SOURCE INFORMATION:

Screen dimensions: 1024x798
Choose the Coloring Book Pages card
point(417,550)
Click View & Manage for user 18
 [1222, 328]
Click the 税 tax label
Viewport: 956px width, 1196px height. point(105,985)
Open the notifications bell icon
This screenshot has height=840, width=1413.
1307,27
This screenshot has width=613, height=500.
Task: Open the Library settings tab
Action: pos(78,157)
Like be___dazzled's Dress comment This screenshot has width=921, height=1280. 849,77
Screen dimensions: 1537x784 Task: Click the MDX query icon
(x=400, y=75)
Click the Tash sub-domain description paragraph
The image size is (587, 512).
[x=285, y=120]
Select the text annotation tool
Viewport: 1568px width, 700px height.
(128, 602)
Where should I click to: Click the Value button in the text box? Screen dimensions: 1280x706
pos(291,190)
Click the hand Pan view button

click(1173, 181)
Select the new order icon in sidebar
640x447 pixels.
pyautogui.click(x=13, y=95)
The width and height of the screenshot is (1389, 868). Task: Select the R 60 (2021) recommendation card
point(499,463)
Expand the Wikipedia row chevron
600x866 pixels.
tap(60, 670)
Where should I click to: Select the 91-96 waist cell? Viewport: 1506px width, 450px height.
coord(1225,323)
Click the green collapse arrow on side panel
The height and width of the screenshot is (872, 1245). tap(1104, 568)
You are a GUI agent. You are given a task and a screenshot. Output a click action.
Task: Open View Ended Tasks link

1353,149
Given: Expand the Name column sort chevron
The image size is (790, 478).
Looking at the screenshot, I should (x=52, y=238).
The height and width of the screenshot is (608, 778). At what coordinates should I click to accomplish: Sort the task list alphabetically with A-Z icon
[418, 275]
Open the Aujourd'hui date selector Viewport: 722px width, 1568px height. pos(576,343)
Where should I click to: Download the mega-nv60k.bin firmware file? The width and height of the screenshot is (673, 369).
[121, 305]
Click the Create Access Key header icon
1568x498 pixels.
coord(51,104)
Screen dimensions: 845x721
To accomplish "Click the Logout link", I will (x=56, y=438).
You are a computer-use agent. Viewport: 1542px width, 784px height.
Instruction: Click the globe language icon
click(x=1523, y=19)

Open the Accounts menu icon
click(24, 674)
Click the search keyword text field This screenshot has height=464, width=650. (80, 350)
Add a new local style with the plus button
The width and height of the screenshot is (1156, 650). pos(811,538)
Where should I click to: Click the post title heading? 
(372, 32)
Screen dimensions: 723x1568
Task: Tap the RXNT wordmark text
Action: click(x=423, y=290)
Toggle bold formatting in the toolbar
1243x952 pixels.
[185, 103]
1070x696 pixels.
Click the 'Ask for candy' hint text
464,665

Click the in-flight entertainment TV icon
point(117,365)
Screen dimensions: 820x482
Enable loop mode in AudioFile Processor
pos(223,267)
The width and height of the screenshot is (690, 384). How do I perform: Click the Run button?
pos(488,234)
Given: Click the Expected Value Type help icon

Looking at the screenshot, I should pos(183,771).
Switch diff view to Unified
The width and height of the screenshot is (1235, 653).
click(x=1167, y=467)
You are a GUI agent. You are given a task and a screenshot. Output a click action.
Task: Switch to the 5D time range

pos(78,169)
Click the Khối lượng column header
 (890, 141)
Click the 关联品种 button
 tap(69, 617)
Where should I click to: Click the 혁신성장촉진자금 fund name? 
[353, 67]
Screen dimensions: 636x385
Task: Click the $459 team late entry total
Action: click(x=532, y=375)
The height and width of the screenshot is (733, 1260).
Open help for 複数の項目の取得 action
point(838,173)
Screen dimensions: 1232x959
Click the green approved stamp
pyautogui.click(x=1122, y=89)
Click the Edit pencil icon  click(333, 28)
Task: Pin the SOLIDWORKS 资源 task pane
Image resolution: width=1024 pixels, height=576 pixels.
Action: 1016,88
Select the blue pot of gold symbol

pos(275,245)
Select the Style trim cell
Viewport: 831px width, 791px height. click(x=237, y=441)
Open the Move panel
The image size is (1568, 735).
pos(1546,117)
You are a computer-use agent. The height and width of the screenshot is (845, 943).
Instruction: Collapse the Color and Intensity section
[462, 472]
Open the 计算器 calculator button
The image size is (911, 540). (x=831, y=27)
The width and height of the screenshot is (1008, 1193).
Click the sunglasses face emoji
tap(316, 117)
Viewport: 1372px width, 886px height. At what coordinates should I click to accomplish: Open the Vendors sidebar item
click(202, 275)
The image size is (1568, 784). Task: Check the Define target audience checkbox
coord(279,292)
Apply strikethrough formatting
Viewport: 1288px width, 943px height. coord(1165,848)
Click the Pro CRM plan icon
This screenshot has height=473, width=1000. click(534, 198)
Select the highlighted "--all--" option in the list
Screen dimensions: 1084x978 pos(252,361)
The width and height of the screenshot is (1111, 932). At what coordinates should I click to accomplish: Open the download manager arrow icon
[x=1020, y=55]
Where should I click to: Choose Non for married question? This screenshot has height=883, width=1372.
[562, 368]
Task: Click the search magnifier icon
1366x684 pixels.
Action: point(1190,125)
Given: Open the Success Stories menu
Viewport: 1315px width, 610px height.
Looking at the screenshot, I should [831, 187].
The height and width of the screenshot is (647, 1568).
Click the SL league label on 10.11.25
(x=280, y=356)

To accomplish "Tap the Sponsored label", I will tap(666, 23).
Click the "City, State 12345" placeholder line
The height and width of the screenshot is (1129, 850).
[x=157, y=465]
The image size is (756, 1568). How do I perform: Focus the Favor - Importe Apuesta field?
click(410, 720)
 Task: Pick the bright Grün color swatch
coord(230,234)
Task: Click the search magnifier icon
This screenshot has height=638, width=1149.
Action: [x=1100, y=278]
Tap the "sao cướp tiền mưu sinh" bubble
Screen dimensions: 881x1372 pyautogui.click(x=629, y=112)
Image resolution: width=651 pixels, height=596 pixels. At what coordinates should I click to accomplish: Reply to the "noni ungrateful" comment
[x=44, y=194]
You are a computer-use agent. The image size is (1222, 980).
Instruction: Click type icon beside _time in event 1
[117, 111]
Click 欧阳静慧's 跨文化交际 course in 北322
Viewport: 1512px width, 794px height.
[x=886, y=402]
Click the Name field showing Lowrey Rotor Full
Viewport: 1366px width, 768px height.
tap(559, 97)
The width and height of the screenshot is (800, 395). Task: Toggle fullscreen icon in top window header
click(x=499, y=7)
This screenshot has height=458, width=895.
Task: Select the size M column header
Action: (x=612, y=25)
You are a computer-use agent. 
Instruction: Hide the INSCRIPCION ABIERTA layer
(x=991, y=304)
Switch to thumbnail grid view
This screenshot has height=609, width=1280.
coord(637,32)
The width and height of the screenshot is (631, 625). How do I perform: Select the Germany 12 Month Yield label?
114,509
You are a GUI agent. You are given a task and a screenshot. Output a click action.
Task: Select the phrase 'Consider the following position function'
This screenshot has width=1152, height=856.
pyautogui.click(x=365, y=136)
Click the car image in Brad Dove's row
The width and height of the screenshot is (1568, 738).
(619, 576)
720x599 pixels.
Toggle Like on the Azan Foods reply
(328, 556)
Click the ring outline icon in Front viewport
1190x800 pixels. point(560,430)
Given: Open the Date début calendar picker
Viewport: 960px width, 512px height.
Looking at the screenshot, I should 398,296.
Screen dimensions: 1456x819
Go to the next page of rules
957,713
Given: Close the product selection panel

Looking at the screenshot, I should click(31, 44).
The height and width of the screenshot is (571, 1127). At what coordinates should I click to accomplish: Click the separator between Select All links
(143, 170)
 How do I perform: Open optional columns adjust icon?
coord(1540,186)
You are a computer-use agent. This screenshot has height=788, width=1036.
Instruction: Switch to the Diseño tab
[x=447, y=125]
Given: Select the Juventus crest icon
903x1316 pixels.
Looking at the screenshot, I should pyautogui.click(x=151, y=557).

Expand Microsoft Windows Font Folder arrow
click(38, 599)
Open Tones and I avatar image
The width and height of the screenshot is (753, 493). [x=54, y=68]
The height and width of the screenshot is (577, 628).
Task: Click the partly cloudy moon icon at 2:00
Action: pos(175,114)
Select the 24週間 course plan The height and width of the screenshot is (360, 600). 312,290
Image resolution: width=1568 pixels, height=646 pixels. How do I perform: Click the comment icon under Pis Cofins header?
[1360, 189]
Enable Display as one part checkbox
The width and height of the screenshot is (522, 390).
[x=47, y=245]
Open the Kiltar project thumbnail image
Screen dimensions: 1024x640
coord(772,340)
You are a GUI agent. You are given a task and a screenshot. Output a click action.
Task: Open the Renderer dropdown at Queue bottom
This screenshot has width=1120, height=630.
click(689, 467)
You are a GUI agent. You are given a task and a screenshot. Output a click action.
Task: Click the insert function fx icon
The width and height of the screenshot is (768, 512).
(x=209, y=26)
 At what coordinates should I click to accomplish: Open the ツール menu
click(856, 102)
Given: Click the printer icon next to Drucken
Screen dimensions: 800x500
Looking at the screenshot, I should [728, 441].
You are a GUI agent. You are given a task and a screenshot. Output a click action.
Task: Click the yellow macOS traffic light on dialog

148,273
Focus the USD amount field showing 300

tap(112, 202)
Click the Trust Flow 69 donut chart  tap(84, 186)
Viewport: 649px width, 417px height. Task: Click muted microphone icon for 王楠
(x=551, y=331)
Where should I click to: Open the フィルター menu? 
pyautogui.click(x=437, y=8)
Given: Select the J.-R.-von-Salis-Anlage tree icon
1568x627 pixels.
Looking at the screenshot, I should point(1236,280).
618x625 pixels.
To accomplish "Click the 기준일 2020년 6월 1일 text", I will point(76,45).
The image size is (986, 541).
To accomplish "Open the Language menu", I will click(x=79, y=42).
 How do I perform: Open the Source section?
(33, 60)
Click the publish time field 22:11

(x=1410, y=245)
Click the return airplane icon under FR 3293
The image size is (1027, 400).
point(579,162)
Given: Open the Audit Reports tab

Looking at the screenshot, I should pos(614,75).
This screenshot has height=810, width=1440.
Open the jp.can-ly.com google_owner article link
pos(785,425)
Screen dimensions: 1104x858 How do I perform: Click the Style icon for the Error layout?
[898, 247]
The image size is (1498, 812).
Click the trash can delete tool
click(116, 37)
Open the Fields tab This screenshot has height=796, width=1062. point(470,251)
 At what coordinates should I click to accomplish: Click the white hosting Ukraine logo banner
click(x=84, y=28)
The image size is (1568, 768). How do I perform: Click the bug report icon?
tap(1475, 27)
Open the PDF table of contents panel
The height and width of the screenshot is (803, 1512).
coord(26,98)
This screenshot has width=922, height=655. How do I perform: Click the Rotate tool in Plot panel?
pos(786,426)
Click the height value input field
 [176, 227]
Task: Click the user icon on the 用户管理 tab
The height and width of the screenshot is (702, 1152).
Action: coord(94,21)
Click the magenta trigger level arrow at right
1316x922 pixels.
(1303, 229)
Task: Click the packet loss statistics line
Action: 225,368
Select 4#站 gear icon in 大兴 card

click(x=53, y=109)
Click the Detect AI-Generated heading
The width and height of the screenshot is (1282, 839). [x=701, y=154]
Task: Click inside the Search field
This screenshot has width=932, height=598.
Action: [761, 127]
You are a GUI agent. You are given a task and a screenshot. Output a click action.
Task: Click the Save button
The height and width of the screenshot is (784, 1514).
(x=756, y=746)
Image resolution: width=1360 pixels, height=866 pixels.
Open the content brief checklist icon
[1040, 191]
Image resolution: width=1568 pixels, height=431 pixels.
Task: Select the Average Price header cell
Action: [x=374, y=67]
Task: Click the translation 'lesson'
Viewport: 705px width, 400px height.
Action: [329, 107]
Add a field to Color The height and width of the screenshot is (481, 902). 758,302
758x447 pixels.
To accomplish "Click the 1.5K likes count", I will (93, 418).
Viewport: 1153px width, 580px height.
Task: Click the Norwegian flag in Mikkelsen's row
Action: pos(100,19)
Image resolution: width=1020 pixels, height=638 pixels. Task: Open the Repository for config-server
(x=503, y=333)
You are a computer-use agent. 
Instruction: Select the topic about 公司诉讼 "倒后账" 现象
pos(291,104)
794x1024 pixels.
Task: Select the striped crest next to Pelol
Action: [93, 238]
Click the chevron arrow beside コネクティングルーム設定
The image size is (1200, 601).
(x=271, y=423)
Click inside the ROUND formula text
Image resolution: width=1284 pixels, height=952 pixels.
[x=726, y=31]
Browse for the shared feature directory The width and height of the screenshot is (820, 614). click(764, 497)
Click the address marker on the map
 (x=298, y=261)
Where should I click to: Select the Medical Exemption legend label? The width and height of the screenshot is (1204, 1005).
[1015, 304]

YOUR OBJECTIVE: What you retype should run from the first line of the entries above through the line containing "Open the notifications bell icon", exactly and in full.

REPLY TO THE TASK:
Screen dimensions: 1024x798
Choose the Coloring Book Pages card
point(417,550)
Click View & Manage for user 18
 [1222, 328]
Click the 税 tax label
Viewport: 956px width, 1196px height. point(105,985)
Open the notifications bell icon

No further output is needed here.